Tag Archives: Willem Dafoe

Paul Schrader’s Affliction

Paul Schrader’s Affliction is a terrifying, tragic and too-real examination of how one series of events, dating back to childhood abuse, can spark the kind of self destructive downward spiral that no well adjusted person could ever thing themselves capable of. At the outset Nick Nolte’s Wade Whitehouse does indeed seem, perhaps mostly in his own eyes, to be a fairly well adjusted person. He’s an auxiliary lawman in a small New Hampshire community with a daughter, ex wife and set of problems that could be chalked up as ‘everyday variety.’ But just underneath that is a simmering layer of trauma and violence that inevitably will be unleashed, given the right set of catalytic incidents. Wade has a volcanically abusive father (James Coburn) who drinks like there’s no tomorrow and terrorized his family no end for years. Wade’s brother Rolfe (Willem Dafoe) distanced himself from the whole implosive saga years ago but when their mother passes away and the dynamics of their family as well as that of the town begins to shift, forces align against all of them.

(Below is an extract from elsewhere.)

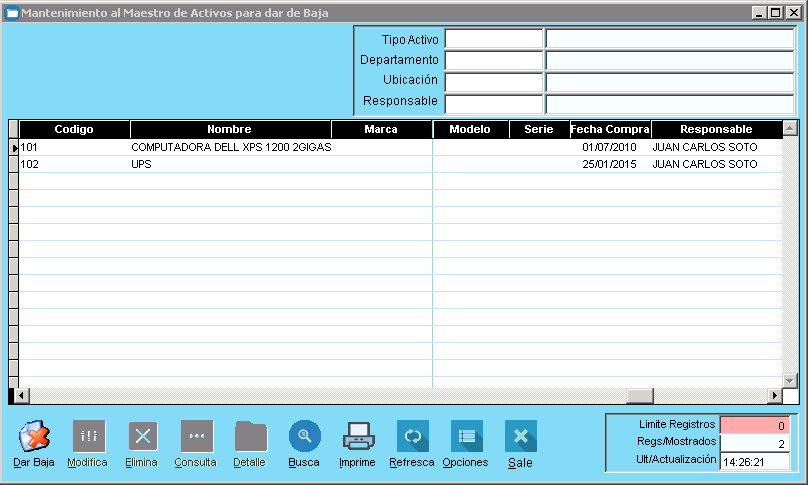Focus the Departamento code input
The width and height of the screenshot is (808, 485).
493,60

This is a sad, heavy, fucked up, heinously bleak and relentlessly downbeat piece of storytelling, no fooling around. Wade’s trajectory is just painful to watch, from hazy flashbacks to childhood horrors inflicted by the old man to slow, steady signs of mental illness, delusional breakdowns and unstable behaviours manifesting gradually like an incoming blizzard. His relationship with his father is a poisoned minefield, his brother stays at arm’s length while his ex wife and daughter are resentful of him, perhaps scared or both. He has one solace in the girl he’s seeing (Sissy Spacek) but once she’s drawn into the whirlwind that is his life she too frays around the edges and is tainted by the violence, bad luck and pain surrounding it all. If this sounds like anything but a pleasant experience, it totally is and you’ll leave the room feeling like you’ve been slapped in the face repeatedly. But it’s an important, well crafted, intelligent, vital film that explores in uncommon empathy and understanding how a cycle of abuse, alcoholism, dereliction of compassionate behaviour and violence can ripple throughout generations like a sentient force all its own.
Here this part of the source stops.